Of course, he was right. The type of advice that you heard a lot of back then. It’s what most people consider an investor to be, a capitalist—someone who is thoroughly aware of a company’s prospects, from the balance sheet to the income statement. A capitalist invests in a corporation that provides a valuable good or service. Investors are corporate owners. And as Adam Smith would put it: investors/capitalists own the means of production.
And here’s the important part: We know that a successful corporation’s product or service is valuable because it’s a success in the market. IBM sold real computers to real businesses. An objective measure of IBM’s value. We can precisely determine IBM’s income from the number of computers it sells.
So, what did FTX provide as a product or service?
Some will argue that their product was their token (FTT) and their service was the exchange itself (FTX). But these fail in two regards. First, there appears to be little or no backing for the tokens (FTT), and, what financial support did exist, could be removed through a “back door.”
Secondly, there was no objective price mechanism and no open market transactions. The price of tokens, for instance, was entirely subjective. As one wag put it: just because you issue a billion FTT tokens and say they’re worth a dollar does not mean you are a billionaire.
So FTX fails the “capitalist” test in three ways.
First, it was not viable. What backing that FTX claimed to exist was able to be removed by the “back door,” this was pure fraud.
Second, there needed to be an objective price mechanism. FTX set prices, especially on the tokens (FTT), which were purely subjective. We’ve watched accurate market action in the past week as owners in FTX have tried to liquidate, and in this “objective” market, they have little or no value.
And finally, people who bought FTX were not owners of the business. They were merely holders of a transaction slip. Just like writing a check, it does not make you the bank’s owner. Check writing is a financial transaction, while stock ownership is true capitalism.
When you boil it down, FTX certainly wasn’t capitalism. It was, however, financial fraud on a level we’ve never seen.
About an hour before the markets open, there is a lot of red on my computer., Energy, Equities, and Precious Metals Futures are all lower currently. At the same time, the bond complex shows some marginal gains.

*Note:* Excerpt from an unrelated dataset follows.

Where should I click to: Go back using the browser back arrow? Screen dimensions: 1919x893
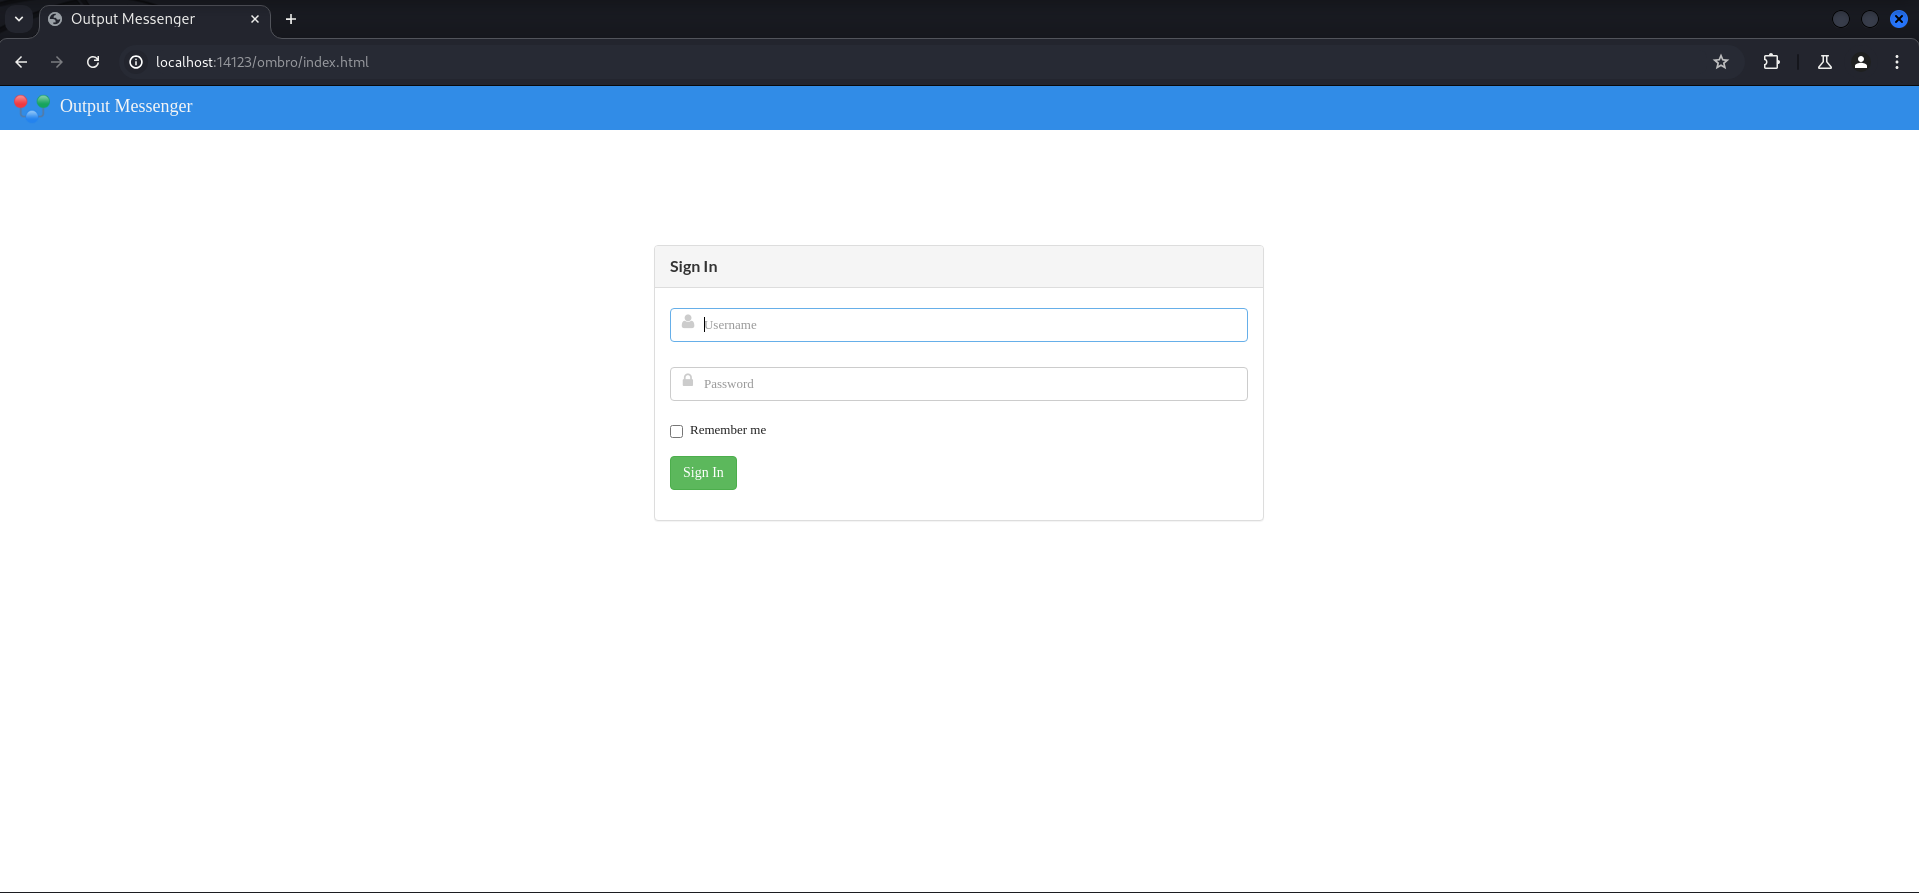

The important news so far is that China is poised to once again go into lockdown. Over the weekend, China reported its first Covid death in nearly a half year. If China were to go back into total lockdown, it would slow the global economy again. Oil is trading lower on the possibility that China’s economy may slow. West Texas Intermediate, the benchmark American Oil, is below $80 per barrel.
In addition to the specter of a slowing China, the overhang of the Crypto Market’s carnage remains as regulators and investors sort through the full impact of the FTX collapse.
There are no significant economic reports this morning.